The relationship between art and craft, between the social and the material linked with the engaged individual committed to the quality of his/her work simply for the sake of doing it, is surely something a conference like fOSSa celebrates. At a time when many disciplines and practices are becoming more and more abstracted from the everyday, open source communities have the possibility of creating (producing) social effects that bear the marks of unforeseen value. It is not just a question of embracing the social, but of manifesting new forms of sociality, of producing new social effects. It is clear from examples like Ushahidi that open source communities have the capacity to facilitate the interactions between human and non-human actors from which new social assemblages will emerge.
As Marx demonstrated many years ago, new productive forces will always cause conflict in existing modes of production.

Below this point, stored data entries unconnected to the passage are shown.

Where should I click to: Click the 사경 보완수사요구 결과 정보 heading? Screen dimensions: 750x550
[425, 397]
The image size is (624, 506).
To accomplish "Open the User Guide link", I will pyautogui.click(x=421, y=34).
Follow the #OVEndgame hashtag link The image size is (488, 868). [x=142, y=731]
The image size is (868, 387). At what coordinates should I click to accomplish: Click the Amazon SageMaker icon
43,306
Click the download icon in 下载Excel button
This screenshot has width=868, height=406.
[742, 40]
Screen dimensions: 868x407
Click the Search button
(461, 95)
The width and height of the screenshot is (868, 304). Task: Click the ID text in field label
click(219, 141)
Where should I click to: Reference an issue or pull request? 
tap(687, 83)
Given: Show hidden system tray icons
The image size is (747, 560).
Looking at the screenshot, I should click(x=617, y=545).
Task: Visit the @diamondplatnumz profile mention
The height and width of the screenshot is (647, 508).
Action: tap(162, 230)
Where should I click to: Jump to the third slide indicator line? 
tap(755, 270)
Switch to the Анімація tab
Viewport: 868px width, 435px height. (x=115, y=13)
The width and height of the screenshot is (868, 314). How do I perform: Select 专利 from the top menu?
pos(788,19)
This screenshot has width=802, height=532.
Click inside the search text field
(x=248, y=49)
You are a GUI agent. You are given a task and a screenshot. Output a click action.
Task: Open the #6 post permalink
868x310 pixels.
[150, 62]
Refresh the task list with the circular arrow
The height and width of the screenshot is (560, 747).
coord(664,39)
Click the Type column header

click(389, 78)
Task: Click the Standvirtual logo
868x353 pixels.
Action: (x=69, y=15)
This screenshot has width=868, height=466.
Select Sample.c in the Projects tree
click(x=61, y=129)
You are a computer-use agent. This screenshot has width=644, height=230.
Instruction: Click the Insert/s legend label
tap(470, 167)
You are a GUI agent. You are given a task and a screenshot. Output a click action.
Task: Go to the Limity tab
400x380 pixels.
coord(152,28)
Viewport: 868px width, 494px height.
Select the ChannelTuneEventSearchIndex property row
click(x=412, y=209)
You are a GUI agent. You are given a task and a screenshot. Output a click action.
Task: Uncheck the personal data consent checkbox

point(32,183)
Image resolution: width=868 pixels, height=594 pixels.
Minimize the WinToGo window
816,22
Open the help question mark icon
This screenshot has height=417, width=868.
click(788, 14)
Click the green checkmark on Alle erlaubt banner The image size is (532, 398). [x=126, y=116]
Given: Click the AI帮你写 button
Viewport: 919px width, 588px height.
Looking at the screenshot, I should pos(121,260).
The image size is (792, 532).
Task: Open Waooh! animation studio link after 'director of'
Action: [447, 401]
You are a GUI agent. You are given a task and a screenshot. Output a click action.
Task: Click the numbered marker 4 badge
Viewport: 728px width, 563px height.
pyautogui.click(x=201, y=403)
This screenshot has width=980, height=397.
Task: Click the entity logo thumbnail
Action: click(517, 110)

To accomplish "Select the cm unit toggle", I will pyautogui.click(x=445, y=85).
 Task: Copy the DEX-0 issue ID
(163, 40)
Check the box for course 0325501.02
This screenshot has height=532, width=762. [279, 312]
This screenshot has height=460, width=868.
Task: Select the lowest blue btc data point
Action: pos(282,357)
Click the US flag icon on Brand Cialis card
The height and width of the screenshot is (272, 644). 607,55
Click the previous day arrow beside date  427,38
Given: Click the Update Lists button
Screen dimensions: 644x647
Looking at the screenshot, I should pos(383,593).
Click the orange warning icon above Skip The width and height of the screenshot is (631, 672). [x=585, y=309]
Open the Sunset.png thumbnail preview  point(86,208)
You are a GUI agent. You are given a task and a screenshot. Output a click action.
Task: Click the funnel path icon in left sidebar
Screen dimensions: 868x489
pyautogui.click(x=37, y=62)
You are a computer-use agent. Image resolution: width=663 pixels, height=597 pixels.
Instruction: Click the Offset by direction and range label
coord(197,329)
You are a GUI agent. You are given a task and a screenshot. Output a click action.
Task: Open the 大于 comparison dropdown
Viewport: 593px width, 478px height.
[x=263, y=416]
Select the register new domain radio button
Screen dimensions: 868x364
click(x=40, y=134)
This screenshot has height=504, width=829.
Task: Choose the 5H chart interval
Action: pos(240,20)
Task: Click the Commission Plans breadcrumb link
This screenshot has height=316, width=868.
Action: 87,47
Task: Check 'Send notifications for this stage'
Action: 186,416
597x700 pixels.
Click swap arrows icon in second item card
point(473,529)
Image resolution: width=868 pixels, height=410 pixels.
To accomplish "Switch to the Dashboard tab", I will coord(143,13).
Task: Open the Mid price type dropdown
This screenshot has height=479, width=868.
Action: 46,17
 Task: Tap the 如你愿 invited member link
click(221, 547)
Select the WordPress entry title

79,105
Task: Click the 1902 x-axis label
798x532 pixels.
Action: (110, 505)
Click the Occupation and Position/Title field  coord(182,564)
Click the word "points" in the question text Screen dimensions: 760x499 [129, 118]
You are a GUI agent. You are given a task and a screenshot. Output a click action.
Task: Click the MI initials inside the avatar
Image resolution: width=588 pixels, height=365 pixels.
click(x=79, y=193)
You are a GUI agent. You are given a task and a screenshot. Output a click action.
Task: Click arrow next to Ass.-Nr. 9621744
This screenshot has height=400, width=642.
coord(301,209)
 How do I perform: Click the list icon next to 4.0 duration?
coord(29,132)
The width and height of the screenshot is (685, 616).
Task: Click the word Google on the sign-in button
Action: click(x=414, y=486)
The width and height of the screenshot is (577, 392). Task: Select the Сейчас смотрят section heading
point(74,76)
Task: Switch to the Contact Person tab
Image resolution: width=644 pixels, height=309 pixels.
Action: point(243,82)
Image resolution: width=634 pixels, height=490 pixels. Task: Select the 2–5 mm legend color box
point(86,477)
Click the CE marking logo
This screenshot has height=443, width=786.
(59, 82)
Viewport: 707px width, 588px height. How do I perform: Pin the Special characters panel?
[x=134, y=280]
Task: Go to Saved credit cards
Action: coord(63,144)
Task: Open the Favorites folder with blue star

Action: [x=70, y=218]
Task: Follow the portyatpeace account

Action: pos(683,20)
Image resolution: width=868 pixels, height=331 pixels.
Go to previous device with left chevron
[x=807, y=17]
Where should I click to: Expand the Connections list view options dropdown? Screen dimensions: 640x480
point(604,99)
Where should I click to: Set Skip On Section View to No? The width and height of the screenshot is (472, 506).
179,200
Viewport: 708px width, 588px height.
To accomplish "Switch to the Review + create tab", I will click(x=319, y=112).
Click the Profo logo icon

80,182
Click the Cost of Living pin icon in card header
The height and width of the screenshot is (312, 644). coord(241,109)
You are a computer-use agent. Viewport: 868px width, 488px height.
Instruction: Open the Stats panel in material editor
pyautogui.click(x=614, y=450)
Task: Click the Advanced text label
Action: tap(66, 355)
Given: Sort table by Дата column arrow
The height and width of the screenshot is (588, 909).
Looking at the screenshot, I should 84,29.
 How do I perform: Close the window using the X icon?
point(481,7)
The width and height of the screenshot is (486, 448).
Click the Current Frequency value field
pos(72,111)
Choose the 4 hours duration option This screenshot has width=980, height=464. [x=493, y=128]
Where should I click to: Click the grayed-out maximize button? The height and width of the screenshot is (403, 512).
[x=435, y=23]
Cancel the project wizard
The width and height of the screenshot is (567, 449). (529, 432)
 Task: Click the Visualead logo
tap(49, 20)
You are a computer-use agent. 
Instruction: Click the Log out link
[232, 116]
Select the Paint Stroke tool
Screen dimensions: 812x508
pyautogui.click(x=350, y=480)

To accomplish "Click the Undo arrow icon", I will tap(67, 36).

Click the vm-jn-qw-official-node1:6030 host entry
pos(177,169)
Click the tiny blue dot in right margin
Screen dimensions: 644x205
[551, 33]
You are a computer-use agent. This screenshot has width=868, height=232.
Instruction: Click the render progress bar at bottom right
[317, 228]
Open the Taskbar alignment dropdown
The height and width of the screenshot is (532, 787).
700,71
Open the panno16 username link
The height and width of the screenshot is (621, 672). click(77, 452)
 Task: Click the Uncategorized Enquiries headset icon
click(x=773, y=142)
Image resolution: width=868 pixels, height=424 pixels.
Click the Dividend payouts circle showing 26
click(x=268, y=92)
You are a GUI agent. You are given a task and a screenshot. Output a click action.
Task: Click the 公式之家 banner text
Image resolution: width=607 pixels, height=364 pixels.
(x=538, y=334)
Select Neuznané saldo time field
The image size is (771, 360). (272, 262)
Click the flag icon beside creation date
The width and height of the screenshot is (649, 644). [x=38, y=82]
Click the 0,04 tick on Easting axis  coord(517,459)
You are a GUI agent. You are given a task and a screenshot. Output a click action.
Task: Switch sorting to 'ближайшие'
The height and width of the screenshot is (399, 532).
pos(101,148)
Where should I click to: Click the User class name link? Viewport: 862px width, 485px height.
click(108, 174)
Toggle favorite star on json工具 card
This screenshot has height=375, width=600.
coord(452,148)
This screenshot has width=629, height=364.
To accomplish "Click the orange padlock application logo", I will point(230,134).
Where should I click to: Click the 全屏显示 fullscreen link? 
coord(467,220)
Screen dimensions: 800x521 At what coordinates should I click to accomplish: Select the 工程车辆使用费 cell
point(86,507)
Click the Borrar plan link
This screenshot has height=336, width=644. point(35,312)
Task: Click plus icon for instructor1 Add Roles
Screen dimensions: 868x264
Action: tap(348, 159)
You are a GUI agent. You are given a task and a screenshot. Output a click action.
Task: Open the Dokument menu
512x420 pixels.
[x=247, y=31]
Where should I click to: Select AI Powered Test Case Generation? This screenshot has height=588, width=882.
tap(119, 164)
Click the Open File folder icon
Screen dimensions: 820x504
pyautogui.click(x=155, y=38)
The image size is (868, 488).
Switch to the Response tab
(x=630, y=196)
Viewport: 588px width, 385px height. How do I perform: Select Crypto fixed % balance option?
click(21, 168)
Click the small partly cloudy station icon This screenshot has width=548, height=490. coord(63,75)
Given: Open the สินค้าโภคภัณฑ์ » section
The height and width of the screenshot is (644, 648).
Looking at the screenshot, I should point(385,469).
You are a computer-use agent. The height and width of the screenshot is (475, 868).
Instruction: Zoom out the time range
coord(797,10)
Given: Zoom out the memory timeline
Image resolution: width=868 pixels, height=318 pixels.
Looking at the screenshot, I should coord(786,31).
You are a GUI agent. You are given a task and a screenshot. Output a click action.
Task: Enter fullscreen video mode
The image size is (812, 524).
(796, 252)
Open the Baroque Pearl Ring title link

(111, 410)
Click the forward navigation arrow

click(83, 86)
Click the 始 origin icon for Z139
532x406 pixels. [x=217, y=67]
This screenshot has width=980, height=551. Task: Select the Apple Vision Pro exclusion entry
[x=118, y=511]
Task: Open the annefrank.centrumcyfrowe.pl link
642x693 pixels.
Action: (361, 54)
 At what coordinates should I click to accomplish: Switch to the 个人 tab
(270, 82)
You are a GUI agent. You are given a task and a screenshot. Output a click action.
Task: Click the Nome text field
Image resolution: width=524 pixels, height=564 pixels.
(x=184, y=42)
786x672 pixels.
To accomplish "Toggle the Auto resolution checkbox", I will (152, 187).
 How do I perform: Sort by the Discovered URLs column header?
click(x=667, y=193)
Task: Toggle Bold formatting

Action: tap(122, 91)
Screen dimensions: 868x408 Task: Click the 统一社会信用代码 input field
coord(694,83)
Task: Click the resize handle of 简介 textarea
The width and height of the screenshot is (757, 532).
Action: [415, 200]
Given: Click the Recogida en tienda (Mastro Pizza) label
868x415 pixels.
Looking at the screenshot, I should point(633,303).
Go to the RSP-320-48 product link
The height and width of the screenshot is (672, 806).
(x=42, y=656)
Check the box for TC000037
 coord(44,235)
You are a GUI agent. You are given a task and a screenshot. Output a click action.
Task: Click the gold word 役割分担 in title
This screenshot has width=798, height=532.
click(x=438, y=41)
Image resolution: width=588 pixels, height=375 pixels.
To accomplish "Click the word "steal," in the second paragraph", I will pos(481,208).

When these conflicts arise, new modes of production have the potential to evolve within the current structure or to completely breakdown. As the social artisans of 21st century, open source communities have already started to reconfigure the traditional modes of production, which means that they have already begun to create the capacity for new social assemblages to exist. By exploring the social in all of its multiplicity still further, new ecologies of value will emerge, what they will look like and how they serve us is as of yet unknown, which means at this point in history, the next steam engine is still up for grabs.
In the words of Gilles Deleuze, paraphrasing Jean-Luc Godard, what we need is ‘not the just idea, but just an idea’.